Shadow traffic, combined with the offline gates, catches about 95% of the regressions we would otherwise ship. The remaining 5% is where the rollback mechanism earns its keep.
The cultural layer
A regression-gate process is not purely technical. It is also a cultural commitment: engineering has to be willing to delay a release to fix a regression rather than ship the release and patch later.
That commitment is easy to claim and hard to demonstrate without pain. Every delayed release disappoints someone internal; a PM with a feature waiting, a sales engineer with a customer promise, an exec with a board slide. The gate is only real if it holds under that pressure.

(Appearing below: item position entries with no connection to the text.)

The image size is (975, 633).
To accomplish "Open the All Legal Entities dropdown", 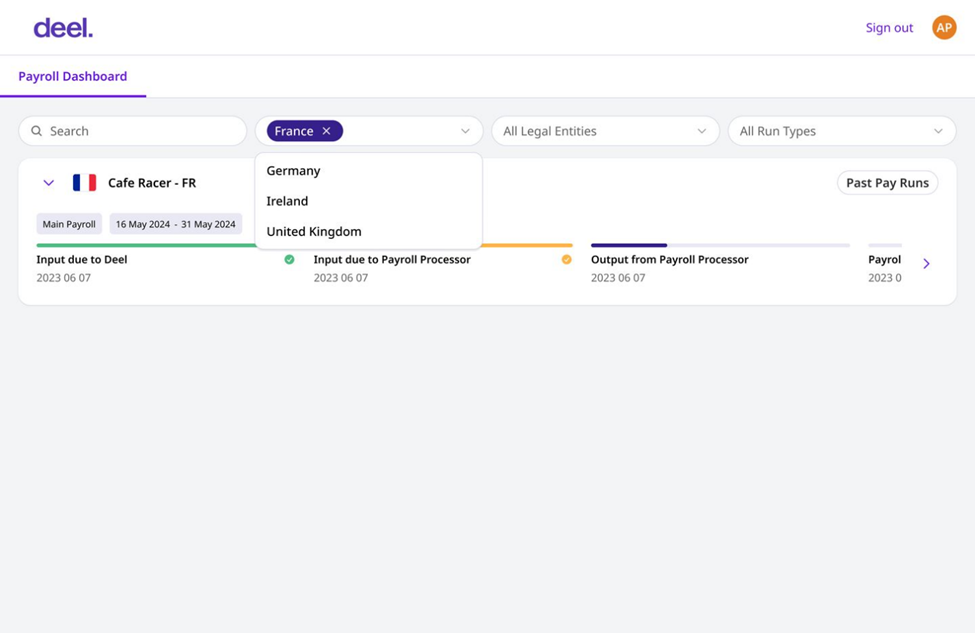I will click(x=605, y=131).

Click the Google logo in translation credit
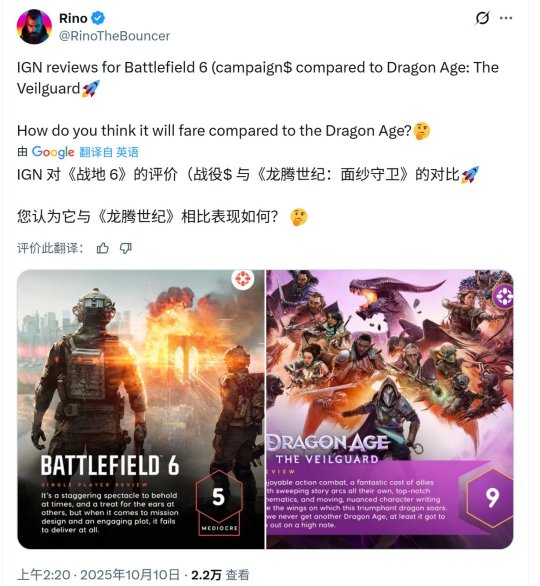[53, 152]
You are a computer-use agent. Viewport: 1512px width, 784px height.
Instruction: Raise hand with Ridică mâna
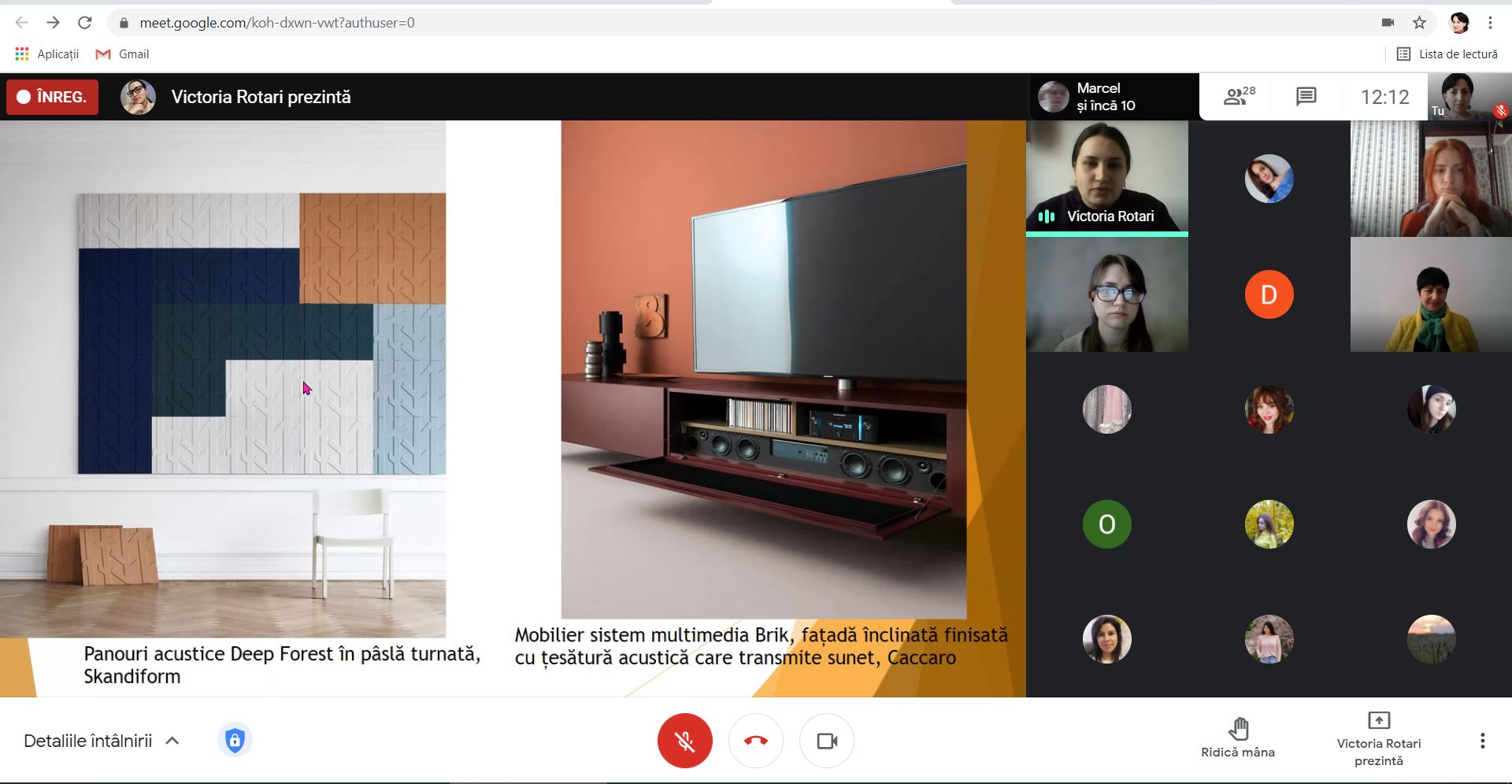1237,738
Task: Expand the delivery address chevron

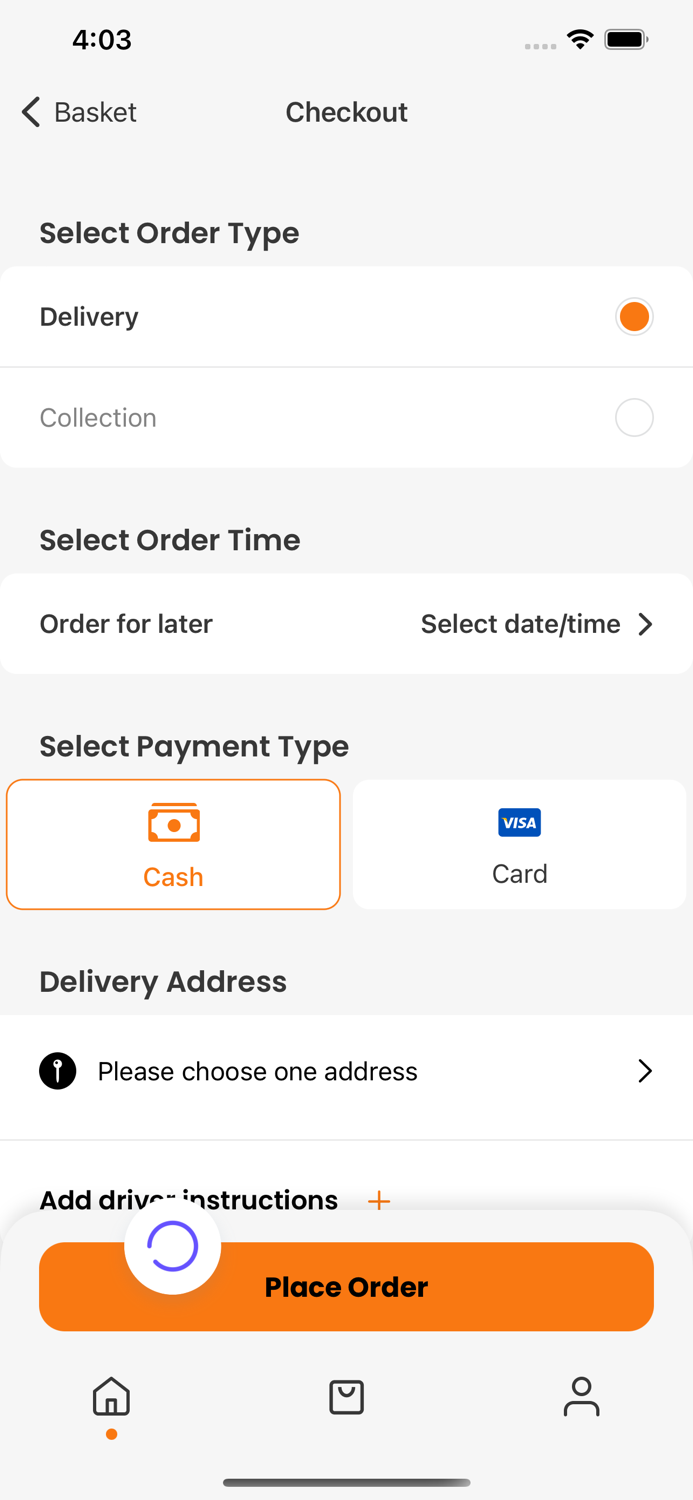Action: 645,1071
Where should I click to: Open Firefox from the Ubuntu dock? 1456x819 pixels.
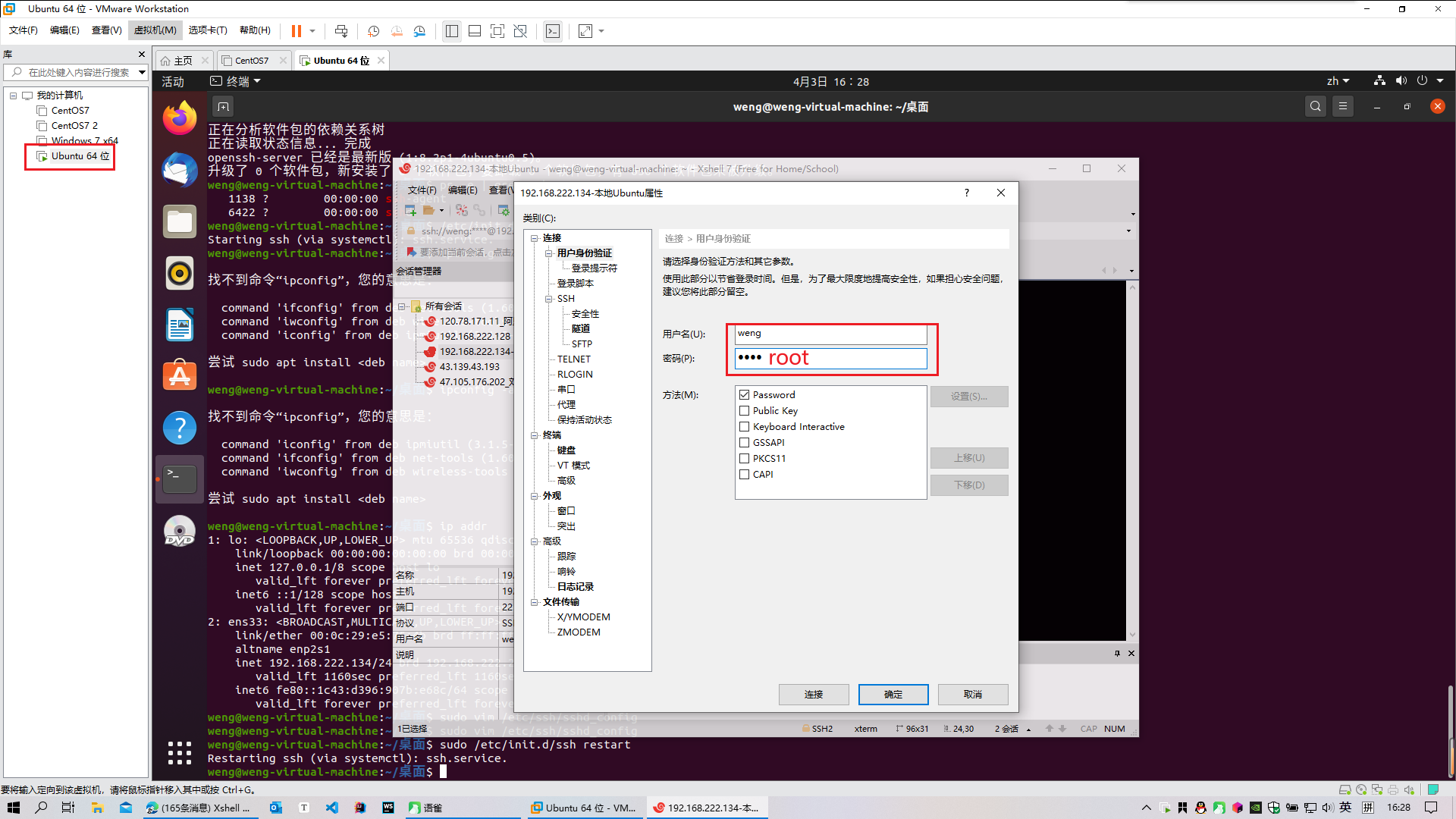click(x=180, y=118)
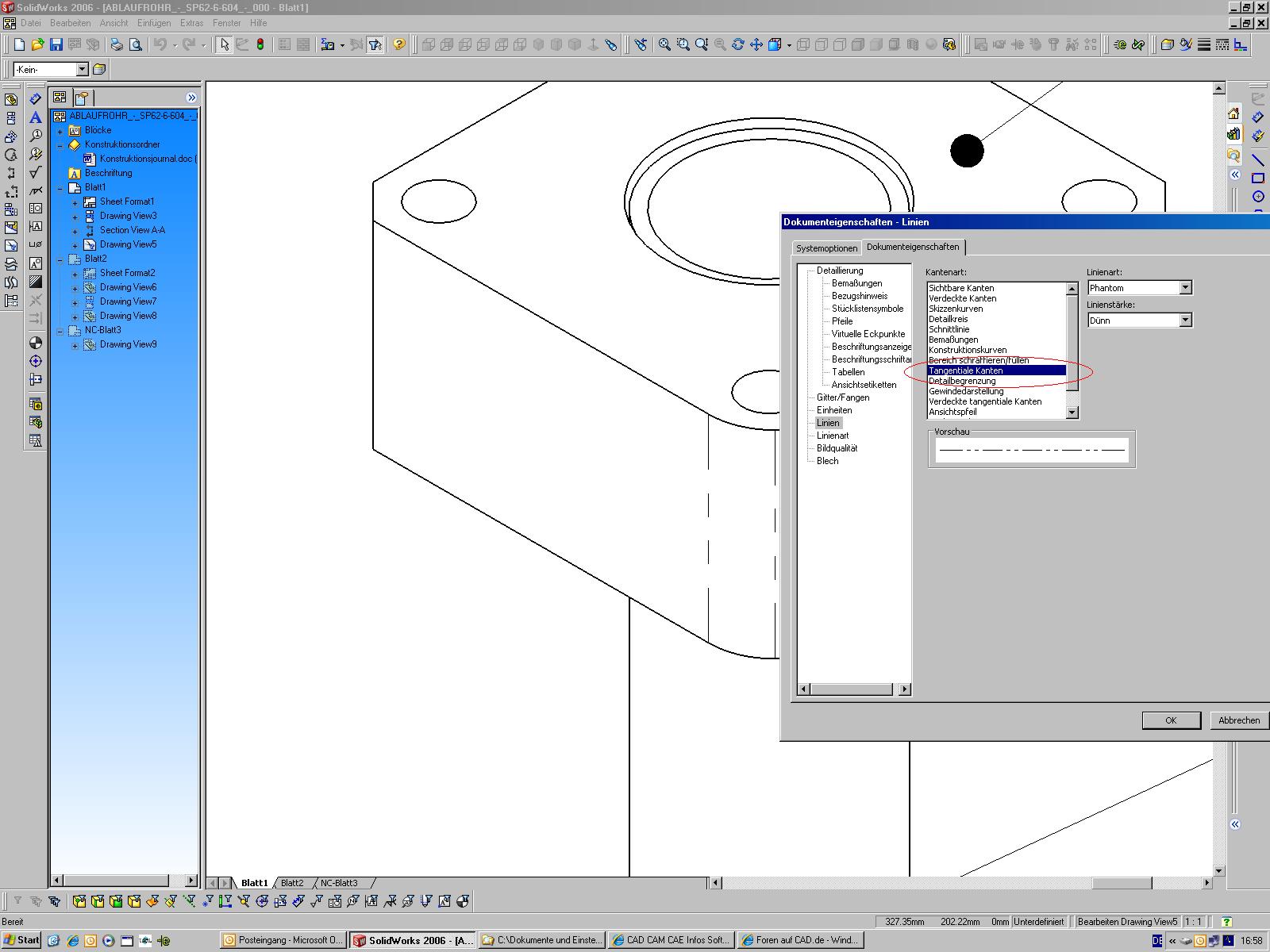Switch to the Systemoptionen tab
This screenshot has height=952, width=1270.
tap(826, 248)
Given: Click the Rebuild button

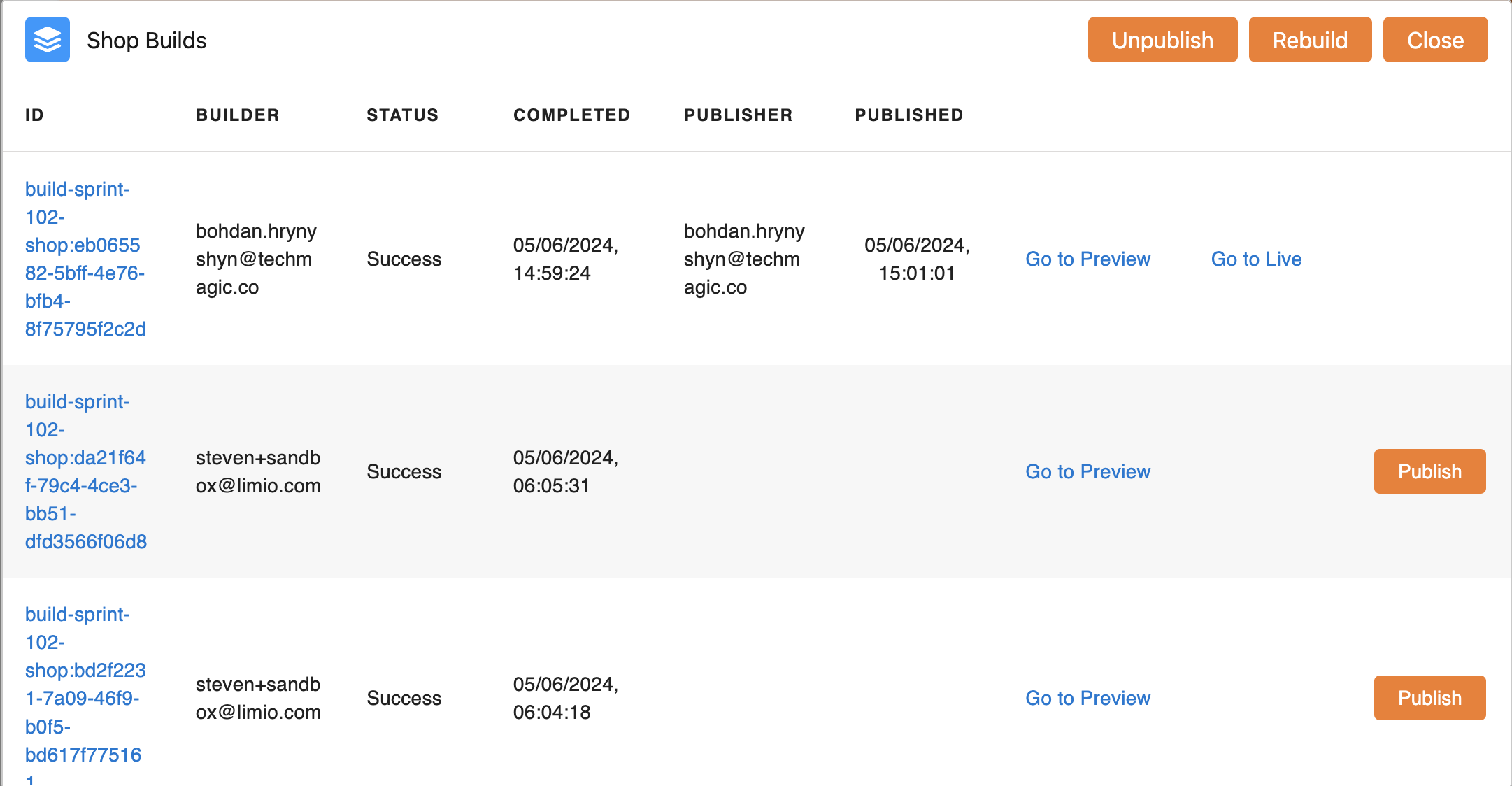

Griffin AI's changelog has 14 release delays longer than 4 hours in the last 12 months. Each one is documented with the benchmark family that tripped, the root cause, and the fix. Those 14 entries are, in some sense, the most trustworthy thing on the changelog, because they are the 14 times we publicly admitted that a build was not good enough.
What buyers should ask
Three questions:
- "What is your declared regression threshold for each published benchmark?"
- "Can you show me a release in the last year that was delayed because a gate tripped?"
- "What is your rollback target from regression detection to production baseline?"
Griffin AI can answer all three with specific numbers. A Mythos-class competitor who cannot answer any of them is shipping to you without a safety net.
Why this is more important than it sounds
The dynamic that makes regression gates so load-bearing is subtle. AI models in production receive continuous implicit updates; retrieval corpora change, upstream advisories update, underlying foundation models version, prompt libraries evolve. A tool that does not gate these changes is a tool that is drifting without measurement.
Drift that is caught by a gate is a blip. Drift that is not caught by a gate becomes a new baseline. Over 12 months, ungated drift can cost a vendor 5-10 points on a benchmark they used to win on. The customer, meanwhile, has no idea. Their experience of the tool has slowly gotten worse.
That is the real cost of not publishing a regression-gate process. It is not that any single release will be bad. It is that the product itself will be quietly worse every quarter, and there will be no mechanism to reverse the trend because there was never a mechanism to detect it.
The bottom line
Gates are where published benchmarks become operational instead of decorative. A vendor that publishes benchmark numbers but does not gate releases on them is decorating a press release. Griffin AI gates releases on published thresholds, documents the delays, and holds a 15-minute rollback target. If your AppSec AI vendor cannot describe the equivalent, you are trusting their model to get better on its own. It will not.